Task description -
Write the next part of the forum thread below on feeding dogs table scraps, starting right after its last line.

** Excerpt follows **

# What do you think



## epollum (Apr 12, 2011)

No way.. I don't really know what is the best option, table scraps or no table scraps.. but if its your dog, nobody should be doing or giving anything to your dog that you don't approve of. 

Personally, we do not give Bart any table food.. he does get carrots and frozen peas as treats but they are kept separate and fed to him separate from when we eat. But this helps him learn that our feeding time is not his feeding time. He picked up on this very quickly, and although he is never far from the dinner table, he never begs or sits directly at our feet.


----------



## Aggie2010 (Mar 28, 2011)

I have actually created a monster with Murphy, by throwing him a chip or piece of meat while I'm eating. I'm discovering its a hard, hard habit to break for both him and me!

I have no problem giving Murph table scraps, but I adjust his food accordingly. I just wished I had never had given him table scraps while I was eating myself. Doh!


----------



## Megora (Jun 7, 2010)

Within reason, it's OK. 

I don't like other people giving my dog handouts - mainly because we add a lot of seasoning and gut irritant stuff to the food. 

I do give handouts, but it's off my plate. Especially if it's leftover chunky soups or plain fried chicken. <- And even those things would probably be inappropriate for a puppy. 

About the begging - my dog knows he will not get food while I'm eating. He sits quietly until I'm done and put the plate or bowl on the floor for him. When he was a puppy, I would hold him in my lap and encourage him to sit quietly until I was done. As he got bigger, he'd lay at my feet and wait. He does not beg or interfere with supper time now.


----------



## Oaklys Dad (Dec 28, 2005)

I give my guys a taste of what I've had for supper but only after I'm done. They don't actively beg for food but they are very close by while I eat.


----------



## Selli-Belle (Jan 28, 2009)

I do the same as Megora and Oaklys Dad. They get to lick off the plate when we are done. They spend dinner time laying around not begging but they sure do give us the eye when we get done.


----------



## Kelley3204 (Apr 9, 2011)

** End of Excerpt **
** Provided information follows **

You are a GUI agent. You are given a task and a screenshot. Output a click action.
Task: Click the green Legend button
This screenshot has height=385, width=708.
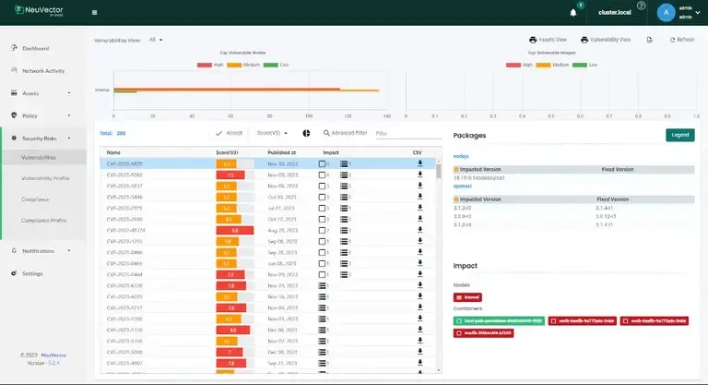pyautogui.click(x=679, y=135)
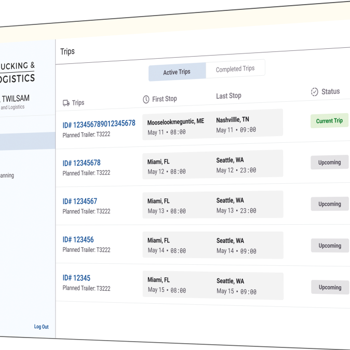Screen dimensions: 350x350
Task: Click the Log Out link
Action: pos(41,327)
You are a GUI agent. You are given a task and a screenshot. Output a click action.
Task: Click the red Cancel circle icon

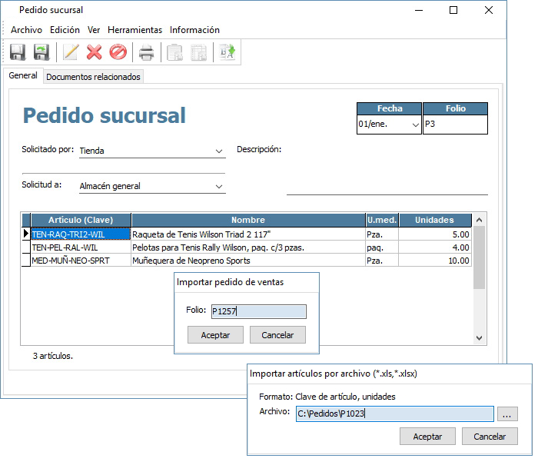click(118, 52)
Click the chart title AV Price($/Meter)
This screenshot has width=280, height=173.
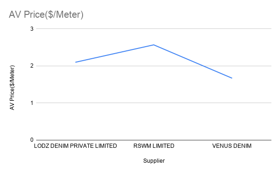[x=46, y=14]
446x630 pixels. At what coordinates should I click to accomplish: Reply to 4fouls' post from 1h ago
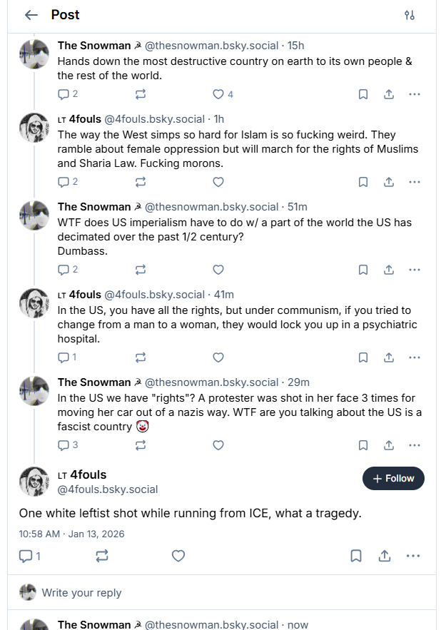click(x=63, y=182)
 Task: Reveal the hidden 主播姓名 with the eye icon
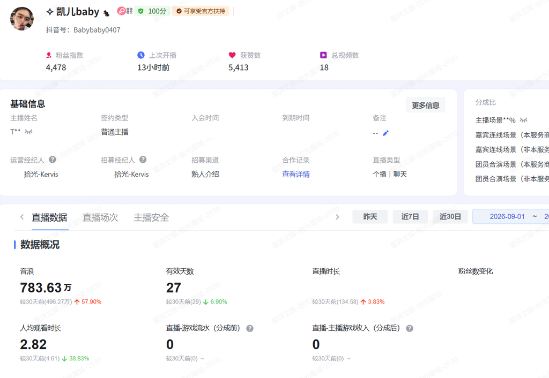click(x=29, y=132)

** End of Provided information **
** Provided information follows **

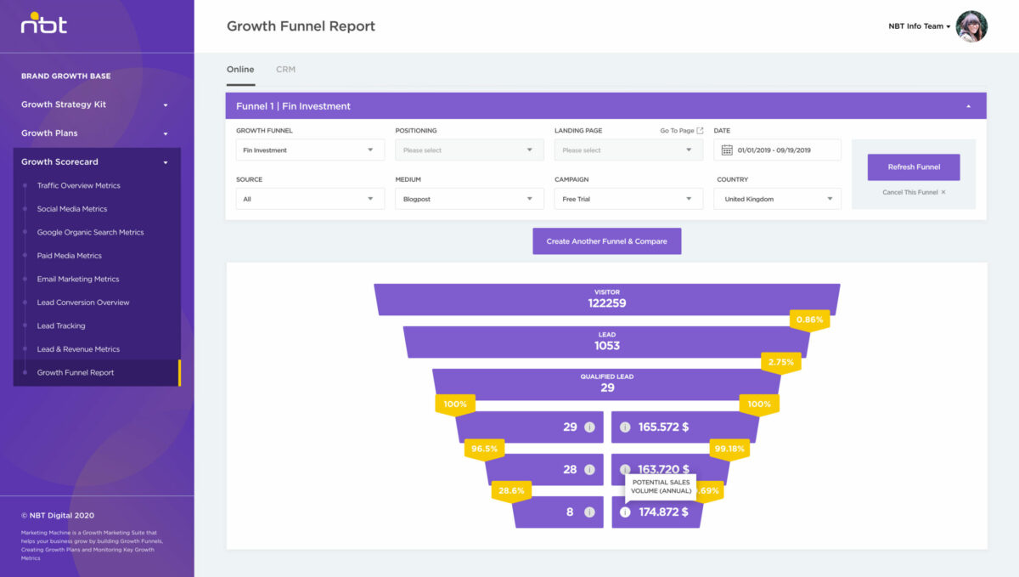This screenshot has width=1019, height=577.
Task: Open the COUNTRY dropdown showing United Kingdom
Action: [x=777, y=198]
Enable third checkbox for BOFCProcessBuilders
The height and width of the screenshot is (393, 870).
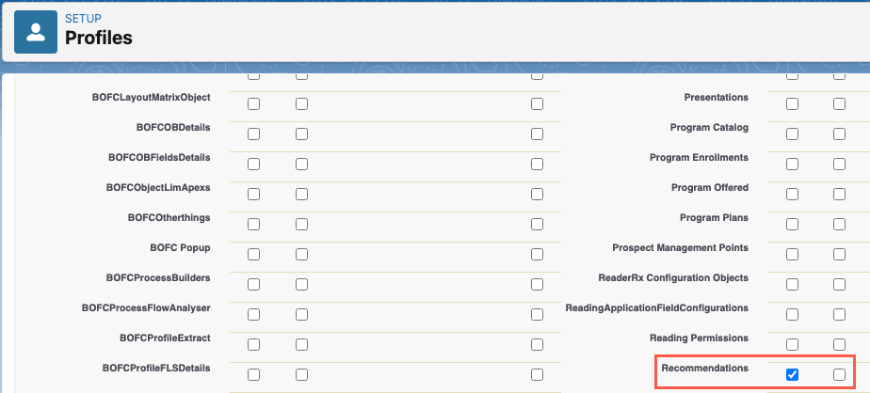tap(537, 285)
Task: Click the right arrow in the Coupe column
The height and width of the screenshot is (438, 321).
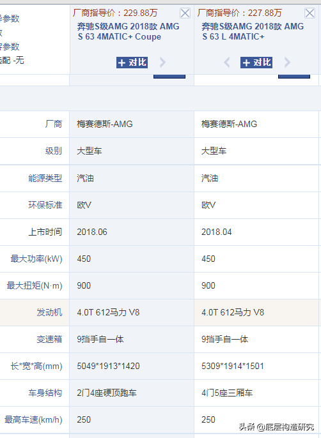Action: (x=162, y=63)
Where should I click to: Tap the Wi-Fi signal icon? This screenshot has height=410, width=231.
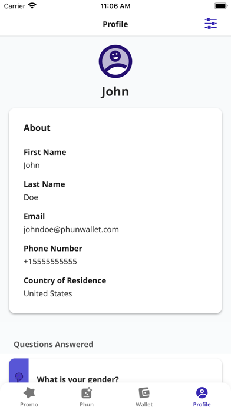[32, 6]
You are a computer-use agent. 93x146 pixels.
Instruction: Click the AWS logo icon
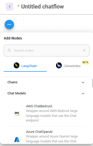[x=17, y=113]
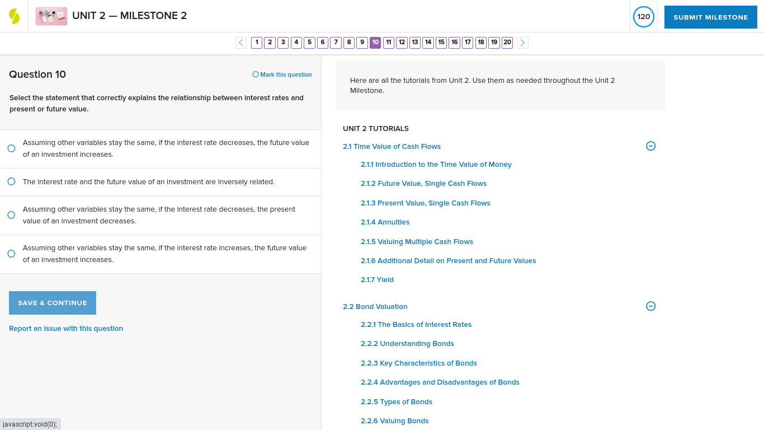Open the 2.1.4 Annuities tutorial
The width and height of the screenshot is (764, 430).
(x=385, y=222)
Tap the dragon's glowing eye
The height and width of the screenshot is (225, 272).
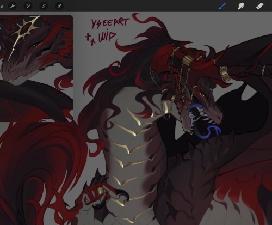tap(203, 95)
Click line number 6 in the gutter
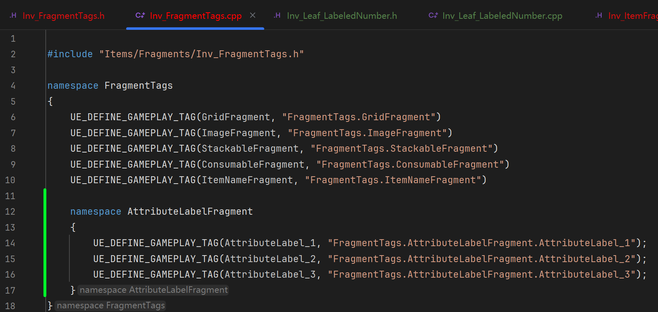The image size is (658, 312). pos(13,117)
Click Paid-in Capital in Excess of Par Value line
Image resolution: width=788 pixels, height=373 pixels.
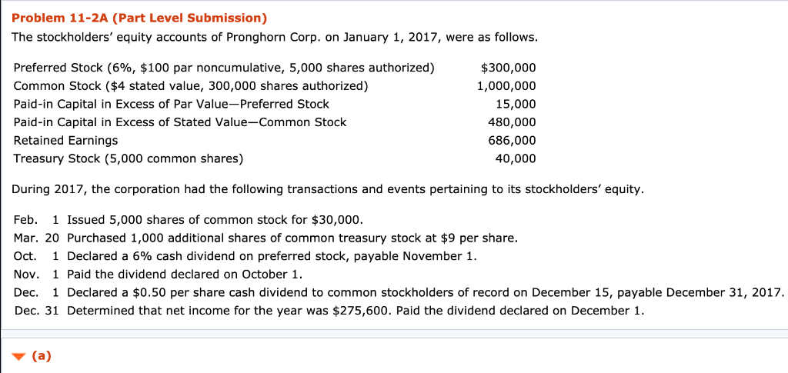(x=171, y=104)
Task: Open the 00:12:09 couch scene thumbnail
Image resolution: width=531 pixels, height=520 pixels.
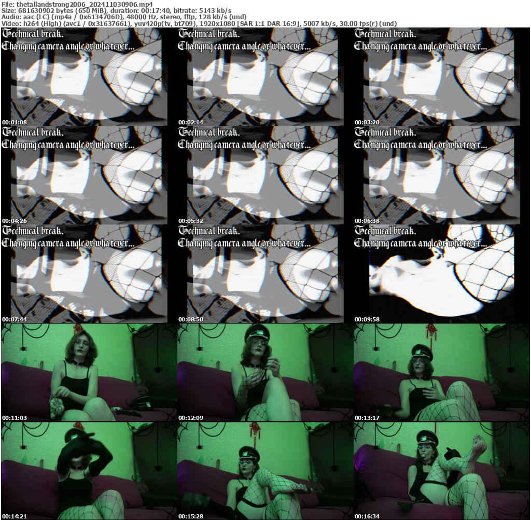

** End of Provided information **

Answer to this exercise -
Well before tonight, She sat on the floor by my feet and never begged for food, Now tonight she started begging and was up on the couch. I know this person has been giving her things behind my back or when i am not looking ,and I have caught them. Even though i did say, I DO NOT WANT HER HAVING PEOPLE FOOD Hard food only.


----------



## julliams (Oct 27, 2010)

I think it has to come from your gut - whatever you think is best. We don't feed Zali from the table but I do with her carrot peelings when I am preparing dinner and it has made her wander into the kitchen area when I'm cooking which is actually dangerous. I have had to take the peelings to her bowl so she doesn't wander in around my feet.

My mother is the one who tells me my dog is looking too skinny, is a baby and needs more food now that she is growing. She has an almost 2 year old cocker spaniel that is SQUARE it's so fat - "it's just her hair" I get told.

I was told by a breeder that a golden should look lean or "slightly underweight" in order to be actually be a healthy weight and that's exactly how Zali looks and is. Stand your ground. If you allow someone else to take control and then she has problems as a result - how will you feel?


----------



## ebenjamin85 (Apr 13, 2008)

The only people food that we give Samantha is cheese. When she was a puppy we had to put her medicine in cheese in order for her to take it. Ever since, she comes running when she hears the deli/cheese drawer open in the fridge. I do always wait though until I'm done preparing our food and never feed her from our plate. Therefore, we can leave a plate on the coffee table and she won't come within a foot of it.


----------



## vbud88 (Mar 8, 2011)

wedont feed bolo scraps the only human food he has is a carrot and he chews on that while we are having dinner


----------



## Kelley3204 (Apr 9, 2011)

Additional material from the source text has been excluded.